● **Exercises to complete**:
[a] According to the essay on health labels, which people with bleeding disorders are not given a label the way people with haemophilia are?
[b] From the essay on health labels, extract the passage that begins at the words "What’s in a" and stop after the words "here’s why ….".
[c] Continue the essay on health labels from where it stops.
:: Given passage ::
What’s in a label?

I have asthma – I am not an asthmatic! I am Kate, a woman, a children’s nurse, a daughter, a sister, an aunt, a researcher, and many other things too. Oh, and I have asthma – it does not define me. Yet, when it comes to caring for people with haemophilia, we call them haemophiliacs or haemophilics. We don’t do that for people with von Willebrand’s disease or other bleeding disorders – so why do we do it for people with haemophilia?

Then there’s the paediatric patient… How many of you have paediatrics at home? Where do your paediatrics go to school? Why do children become paediatric patients? And for that matter, why do so many research papers write about patients rather than people? If you live with a long-term condition, must you always be a patient?

Does any of this really matter? Well, I think it does and here’s why ….


Changing times, changing attitudes

Back in the day, when I was a student nurse (a long, long time ago), where there were Nightingale wards and the ‘appendix in bed 10’ was ready to go to theatre/have a bed bath/get medicines/go home, he was an invisible individual, the recipient of care. This would often be the only contact with health care professionals he’d had in his life – and it was delivered by doctors and a care team who ‘knew best’. End of story.
:::
:: Material provided ::
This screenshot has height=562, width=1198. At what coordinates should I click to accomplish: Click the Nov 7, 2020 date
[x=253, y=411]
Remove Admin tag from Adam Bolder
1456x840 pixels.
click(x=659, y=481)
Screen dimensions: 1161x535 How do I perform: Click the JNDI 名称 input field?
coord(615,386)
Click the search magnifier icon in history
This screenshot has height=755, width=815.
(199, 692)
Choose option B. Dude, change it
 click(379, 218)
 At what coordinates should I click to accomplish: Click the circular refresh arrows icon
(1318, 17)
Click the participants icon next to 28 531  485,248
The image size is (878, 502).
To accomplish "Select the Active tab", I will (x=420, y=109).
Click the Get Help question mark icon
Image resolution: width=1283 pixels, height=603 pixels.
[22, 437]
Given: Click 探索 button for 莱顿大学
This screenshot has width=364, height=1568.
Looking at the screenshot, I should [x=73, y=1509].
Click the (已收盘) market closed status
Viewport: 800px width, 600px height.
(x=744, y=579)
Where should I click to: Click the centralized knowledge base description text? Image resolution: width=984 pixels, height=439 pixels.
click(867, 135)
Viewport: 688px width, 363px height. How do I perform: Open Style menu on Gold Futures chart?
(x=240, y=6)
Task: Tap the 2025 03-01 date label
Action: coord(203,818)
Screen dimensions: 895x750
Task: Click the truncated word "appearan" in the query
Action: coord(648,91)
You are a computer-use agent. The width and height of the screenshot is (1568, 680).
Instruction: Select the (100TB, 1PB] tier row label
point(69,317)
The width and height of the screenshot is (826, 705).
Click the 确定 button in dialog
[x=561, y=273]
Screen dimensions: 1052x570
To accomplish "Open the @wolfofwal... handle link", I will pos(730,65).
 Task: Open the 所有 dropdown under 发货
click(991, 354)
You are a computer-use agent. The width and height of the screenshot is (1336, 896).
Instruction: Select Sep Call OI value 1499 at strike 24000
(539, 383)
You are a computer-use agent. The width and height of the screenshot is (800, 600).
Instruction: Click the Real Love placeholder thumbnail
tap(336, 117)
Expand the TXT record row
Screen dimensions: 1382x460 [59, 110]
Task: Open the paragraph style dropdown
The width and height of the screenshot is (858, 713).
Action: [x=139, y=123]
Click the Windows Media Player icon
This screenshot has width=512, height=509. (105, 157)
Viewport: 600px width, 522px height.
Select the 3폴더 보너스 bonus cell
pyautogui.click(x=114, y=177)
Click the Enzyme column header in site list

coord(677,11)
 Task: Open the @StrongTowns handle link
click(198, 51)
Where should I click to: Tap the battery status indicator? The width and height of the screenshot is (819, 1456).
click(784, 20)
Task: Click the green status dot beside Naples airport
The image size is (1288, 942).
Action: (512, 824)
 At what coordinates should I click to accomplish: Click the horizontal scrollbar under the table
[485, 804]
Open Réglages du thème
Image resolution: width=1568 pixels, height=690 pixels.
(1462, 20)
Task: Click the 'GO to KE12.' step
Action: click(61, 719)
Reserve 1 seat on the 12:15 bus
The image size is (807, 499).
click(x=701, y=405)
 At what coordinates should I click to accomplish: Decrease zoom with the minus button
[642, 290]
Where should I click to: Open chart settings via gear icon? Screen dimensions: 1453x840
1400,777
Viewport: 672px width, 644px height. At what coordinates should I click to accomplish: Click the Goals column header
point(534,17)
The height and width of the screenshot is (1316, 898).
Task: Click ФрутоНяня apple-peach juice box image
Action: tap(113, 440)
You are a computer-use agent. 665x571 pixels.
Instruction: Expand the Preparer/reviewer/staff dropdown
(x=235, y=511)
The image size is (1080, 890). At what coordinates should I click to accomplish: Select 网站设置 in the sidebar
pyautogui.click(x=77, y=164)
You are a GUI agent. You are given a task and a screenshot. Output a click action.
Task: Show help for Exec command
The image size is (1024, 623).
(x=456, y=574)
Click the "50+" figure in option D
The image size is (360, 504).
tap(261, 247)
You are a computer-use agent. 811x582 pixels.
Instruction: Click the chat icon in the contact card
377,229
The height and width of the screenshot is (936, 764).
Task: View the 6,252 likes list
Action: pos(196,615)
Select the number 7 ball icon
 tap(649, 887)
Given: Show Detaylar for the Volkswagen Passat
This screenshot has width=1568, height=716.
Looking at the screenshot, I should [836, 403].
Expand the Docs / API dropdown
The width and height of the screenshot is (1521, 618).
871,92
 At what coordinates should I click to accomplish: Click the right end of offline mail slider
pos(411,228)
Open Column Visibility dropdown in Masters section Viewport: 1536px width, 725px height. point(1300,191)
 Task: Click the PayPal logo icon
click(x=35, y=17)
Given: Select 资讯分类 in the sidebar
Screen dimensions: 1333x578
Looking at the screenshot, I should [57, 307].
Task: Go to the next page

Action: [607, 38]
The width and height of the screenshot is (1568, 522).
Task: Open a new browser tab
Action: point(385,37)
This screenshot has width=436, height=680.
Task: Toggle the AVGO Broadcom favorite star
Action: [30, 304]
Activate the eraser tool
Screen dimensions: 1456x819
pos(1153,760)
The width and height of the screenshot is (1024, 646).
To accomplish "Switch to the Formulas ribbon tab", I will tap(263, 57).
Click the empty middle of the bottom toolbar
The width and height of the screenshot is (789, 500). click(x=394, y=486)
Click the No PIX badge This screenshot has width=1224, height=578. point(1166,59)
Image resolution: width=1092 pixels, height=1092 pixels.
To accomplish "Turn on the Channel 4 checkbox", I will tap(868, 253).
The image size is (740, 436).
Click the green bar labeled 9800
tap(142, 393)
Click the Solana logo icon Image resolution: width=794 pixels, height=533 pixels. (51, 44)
:::
● **Written answers**:
[a] People with von Willebrand's disease or other bleeding disorders.

[b]
What’s in a label?

I have asthma – I am not an asthmatic! I am Kate, a woman, a children’s nurse, a daughter, a sister, an aunt, a researcher, and many other things too. Oh, and I have asthma – it does not define me. Yet, when it comes to caring for people with haemophilia, we call them haemophiliacs or haemophilics. We don’t do that for people with von Willebrand’s disease or other bleeding disorders – so why do we do it for people with haemophilia?

Then there’s the paediatric patient… How many of you have paediatrics at home? Where do your paediatrics go to school? Why do children become paediatric patients? And for that matter, why do so many research papers write about patients rather than people? If you live with a long-term condition, must you always be a patient?

Does any of this really matter? Well, I think it does and here’s why ….

[c]
Health care has changed and health literacy is increasing – these days, people are much more involved in their own health care and promotion. This is perhaps truer for those with long-term conditions who are now (or should be) partners in care, with the ability to engage in shared decision making. This can include making complex choices about their care, not just for now but looking to the future too.


Haemophiliac, patient or person with haemophilia?

In this modern healthcare context, continuing to call people with haemophilia ‘haemophiliacs’ demeans their role within their care. To me, it identifies them as ‘objects’ rather than people – and thus the passive recipients of what we ‘all knowing healthcare professionals’ decide. Similarly, referring to people with haemophilia as ‘patients’ makes sense in some contexts, but not always – they are people who have haemophilia.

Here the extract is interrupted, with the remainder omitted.